How to Raise a Wild Child: the Art and Science of Falling in Love with Nature

How to Raise a Wild Child: the Art and Science of Falling in Love with Nature by Scott D. Sampson (2015, Houghton, Mifflin, Harcourt, $25) is a book whose time has come.

Parents and grandparents looking for ways to help kids break the bonds of computers, phones, and other electronic devices will find help here. Much more than an academic book on conservation education,

How to Raise a Wild Child offers many specific tips and activities that adults can use to help kids fall in love with nature.

Sampson is a paleontologist at the Denver Museum of Nature and Science. The gist of Sampson’s philosophy unfolds through a series of “secrets” he reveals throughout the book.

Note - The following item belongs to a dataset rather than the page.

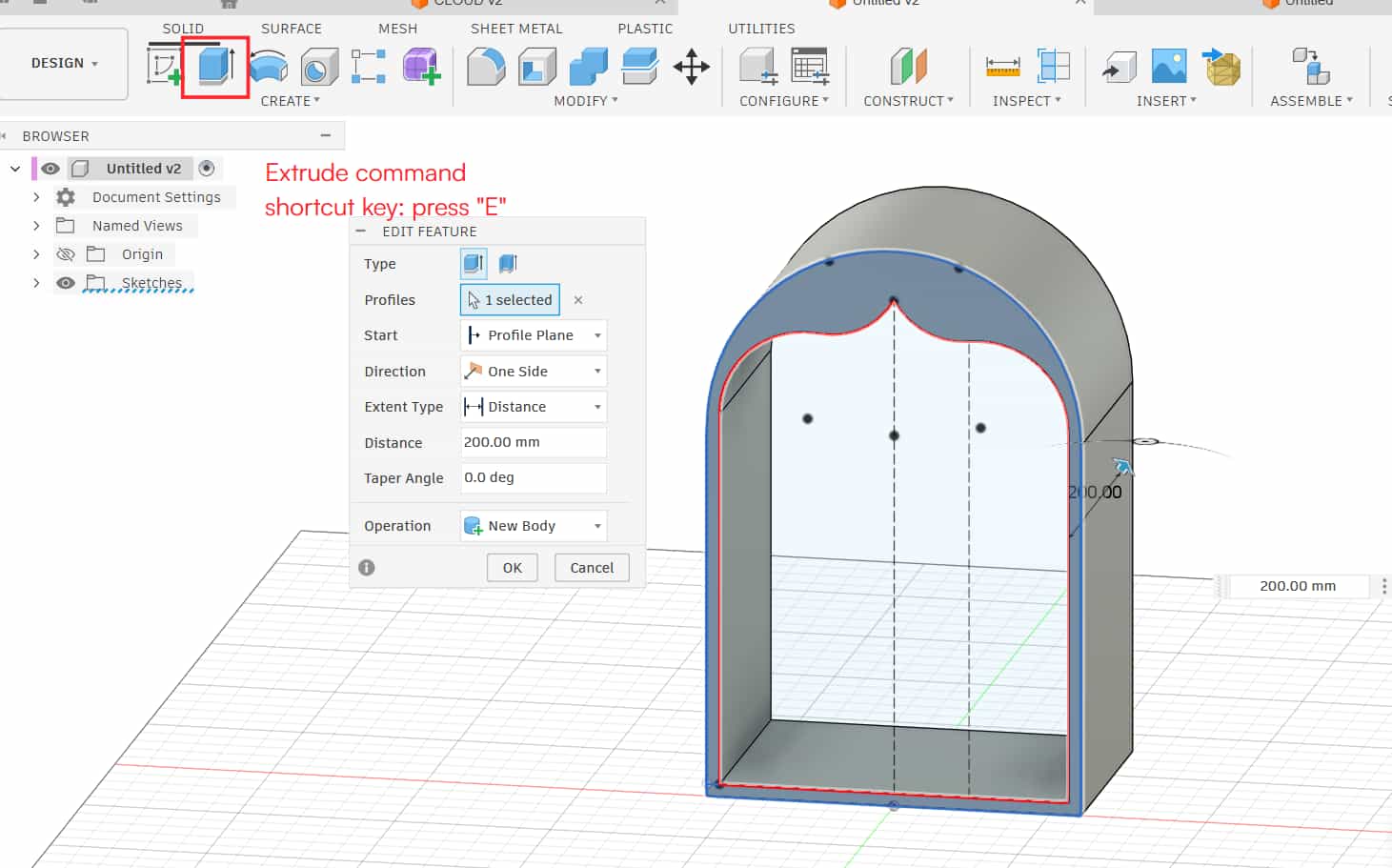The image size is (1392, 868).
Task: Cancel the Edit Feature dialog
Action: [592, 568]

The number one secret for raising a wild child, for example, is “A deep connection with nature doesn’t arise only through periodic trips to national parks or other wilderness… even more important are abundant experiences in wild or semi-wild places, typically close to home.” To an inexperienced child even a suburban backyard represents wilderness.

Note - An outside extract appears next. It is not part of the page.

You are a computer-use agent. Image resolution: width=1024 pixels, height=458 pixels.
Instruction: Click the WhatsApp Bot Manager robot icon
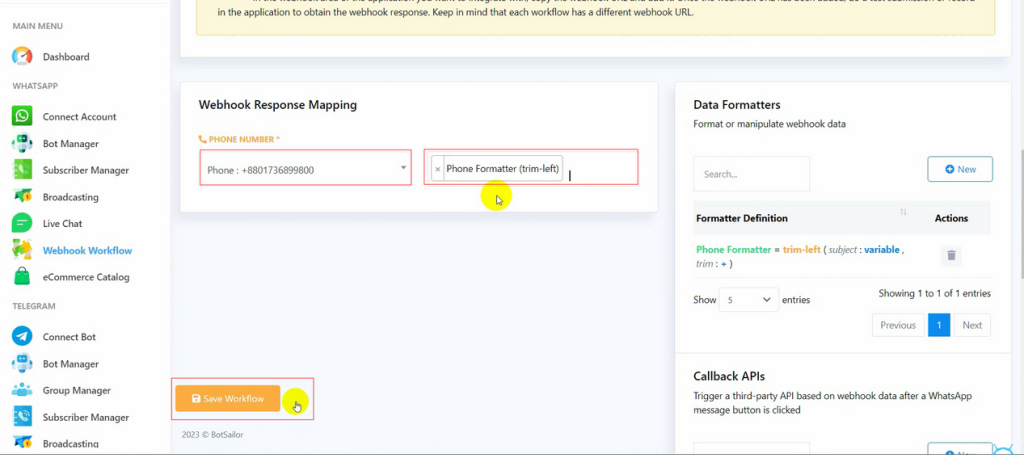[22, 144]

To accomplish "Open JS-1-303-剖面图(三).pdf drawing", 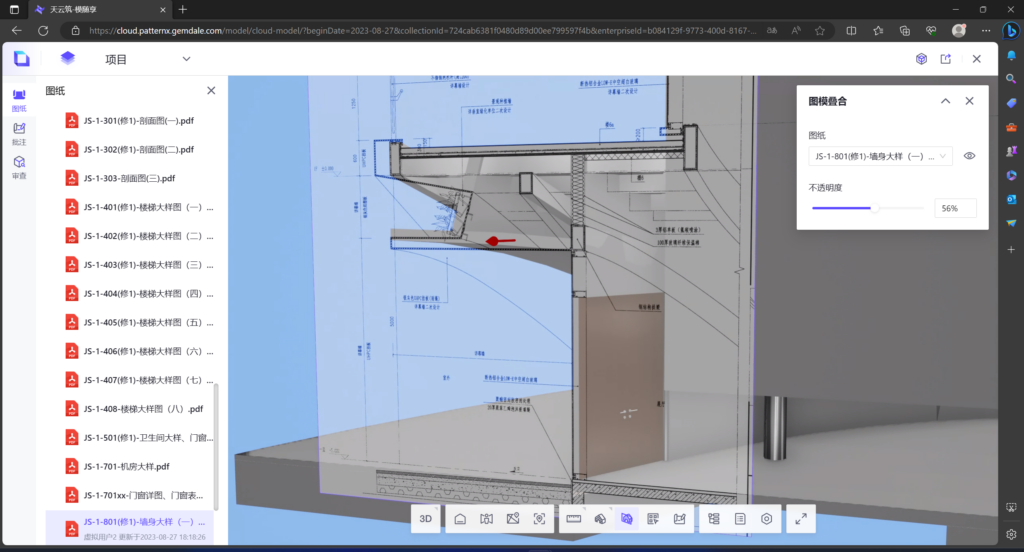I will 129,178.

Another of Sampson’s secrets is that, “Children will tend to value what you value, so start noticing nature yourself.”

This is so true. Even my 3-year old grandson is captivated by the plants and insects that grow in his mother’s garden.

Curious Critters — Marine

Curious Critters – Marine by David FitzSimmons (2015, Wild Iris Publishing, $16.95) is the author’s third in a series of picture books about animals that capture kids’ imaginations.

Curious Critters – Marine focuses on species found in or near the ocean. Some, such as lobsters and horseshoe crabs are familiar, and others like the candy stripe shrimp are wildly exotic. Photographic portraits of each featured species appear against white backgrounds. And the brief text that accompanies each species explains just enough to hook readers both young and old.

For example, among the facts readers learn:

  • Black sea bass migrate 400 miles each year.
  • Baby loggerhead sea turtles swim nonstop for two days after hatching to reach the safety of the open ocean.
  • And the giant Pacific octopus is the smartest invertebrate on the planet. In captivity they can be taught to solve puzzles, open jars, and navigate mazes.

The blend of spectacular photos and fascinating factoids make Curious Critters – Marine a perfect storybook for kids and a coffee table book for adults.

The Living Landscape: Designing for Beauty and Biodiversity in the Home Garden

The Living Landscape: Designing for Beauty and Biodiversity in the Home Garden by Rick Darke and Doug Tallamy (2014, Timber Press, $39.95) combines the perspectives of a horticulturalist and landscape designer (Darke) and an entomologist and ecologist (Tallamy).

The collaboration capitalizes on Darke’s aesthetic sense and Tallamy’s understanding of ecosystem function to produce a book that enables readers to appreciate the value that wild plants and animals bring to any backyard landscape. In the preface Darke explains that the book is, “about how native plants can play essential roles in gardens designed for multiple purposes…”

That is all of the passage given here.